Difference between normal sort and natural sort

Let us look at an example, we consider the list [1, 2, 10] to be an ascending order list, and sorting algorithms would not disagree. But if the list happened to be a list of strings most sorting libraries would sort it like this [ “1”, “10”, “2”]. The other common sorting inconvenience is related to the fact that in ASCII order, capital letters come before lower case letters. So if you try to sort the list [“a”, “B”] in ascending order, you will get the result [“B”, “a”].

I had always assumed that a character by character sort is the only practical way to sort strings and have always relied on zero-padding to avoid this problem. It was only recently that I noticed a difference between the way Windows Explorer sorts file names and the way PowerShell sorts file names. I was trying to create an m3u playlist using PowerShell. When I use PowerShell to create the playlist, files are in the wrong order. But if I create the playlist using drag-and-drop via Explorer, the order of files is correct. Here is an example of how Explorer sorts file names.

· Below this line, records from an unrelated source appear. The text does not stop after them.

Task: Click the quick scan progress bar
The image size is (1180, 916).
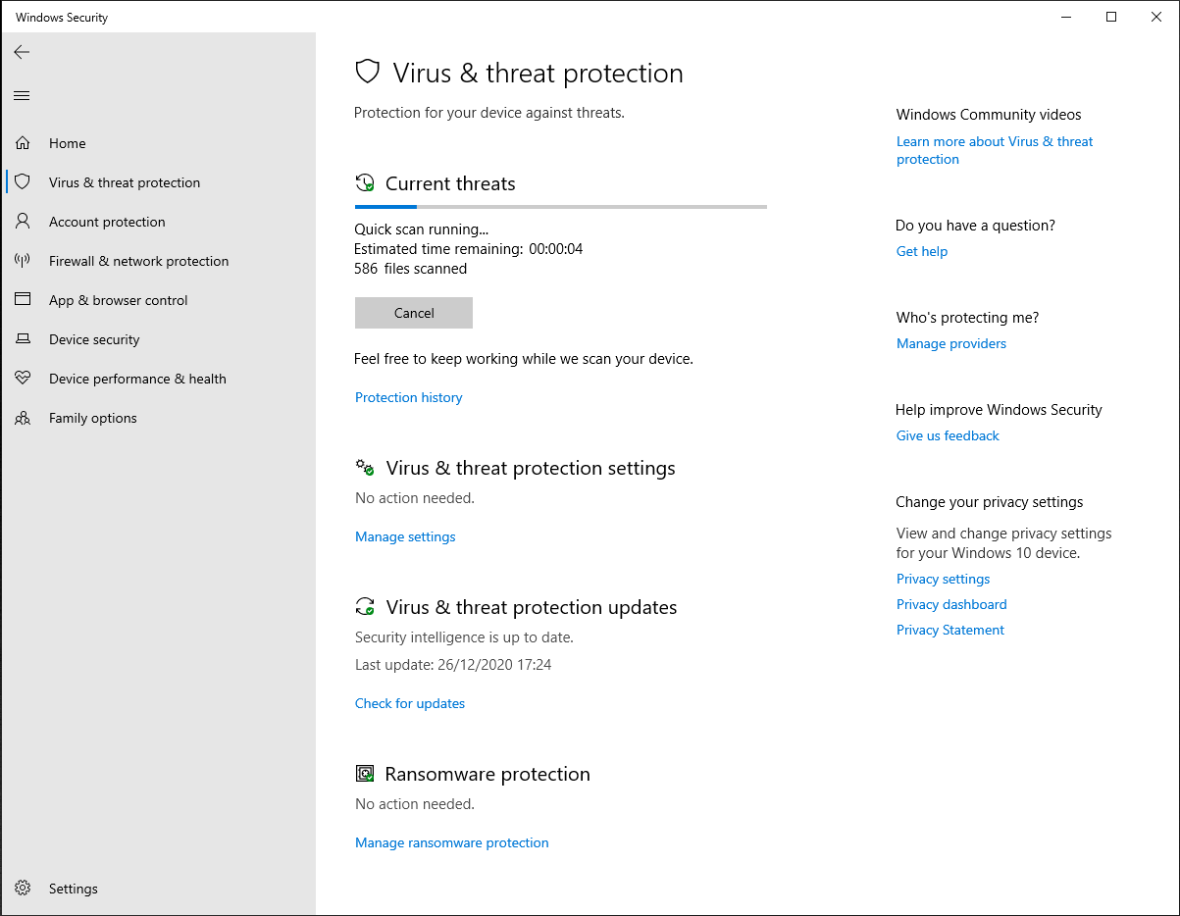Action: click(x=560, y=207)
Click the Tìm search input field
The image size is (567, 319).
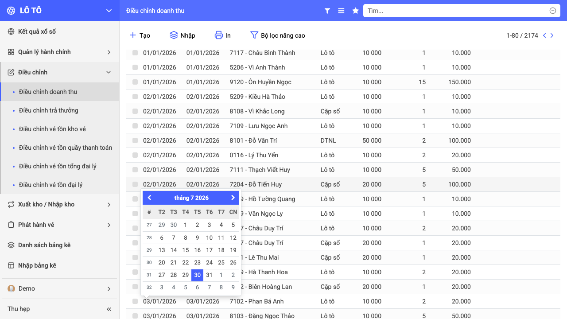coord(456,11)
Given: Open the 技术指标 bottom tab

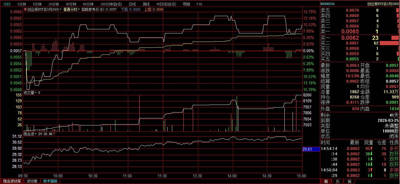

Files sorted by name in Windows Explorer

As you can see, Explorer does not have either the case problem or the number-as-string problem. This led me on a search for sorting libraries which sorts the way Explorer does. It seems like PHP and Javascript has some sort of support for it. The standard libraries of none of the languages I know seem to support natural sorting. In the end, I decided to use the Python library natsort.

Limitations of Natural Sort

Despite the fact that Windows Explorer, PHP, Javascript, etc support it; Natural sort really is a vague concept. It is understandable that most languages do not want to provide official support for it. In order to understand the limitations of Natural Sort, it is useful to think about the root causes of the sort problems which it is trying to solve.

The Case Problem

The case problem is the result of a mismatch between ASCII or Unicode ordering and alphabetic ordering. This is one of the most common sorting complaints users have and it is solvable. I believe the Python Natsort library handles it in a locale-aware manner. If you are dealing with only English, you don’t need an external library to handle this.

Numbers with special meaning inside a string

The problem of numbers in a string is a lot more thorny. Let us look at an example of how numbers with special meaning get added to a string. A user wants to store multiple pieces of data relating to an object. Only one variable or field is available to store the data. If the only variable available happens to be a permissive data type like the String, the user will likely dump all the data into the single string.

In order to do a real natural sort on this kind of compound string, you need to recognize the components which make up the string and guess which component the user wants to sort by. For example, let us say I have two files Zebra_and_4_Gazelles_Lesson1.ai and Elephant_Lesson2.ai. Here I have added the file name and lesson number into one string. What should be the natural order of these files? Should lesson1 come before lesson2 or should the sorting be alphabetical? If we decide that lesson1 must come before lesson2, we will have a hard time dealing with that 4 in the middle which has no special meaning.

Wrong Datatype

Sometimes the value inside the string has a definite and single data type. For example, there are strings which contain only values like dates, measurements, coordinate values, etc. Naturally, the first thing to try when faced with these type of strings is to see if a more appropriate data type can be used. It is not possible for a general sorting algorithm to deal with all these specific cases; I believe they do deal with some of them.

Conclusion

You have to say that programmers are in a somewhat unenviable position. Natural sorting has its unpredictability. On the other hand, users expect programmers to take care of at least the two most common sorting inconveniences: ASCII ordering and the case of numbers tagged to the beginning of the string. As mentioned before popular applications like Windows Explorer are already doing it. It is probably best to use an algorithm which handles only these two cases and sorts the rest in a predictable manner.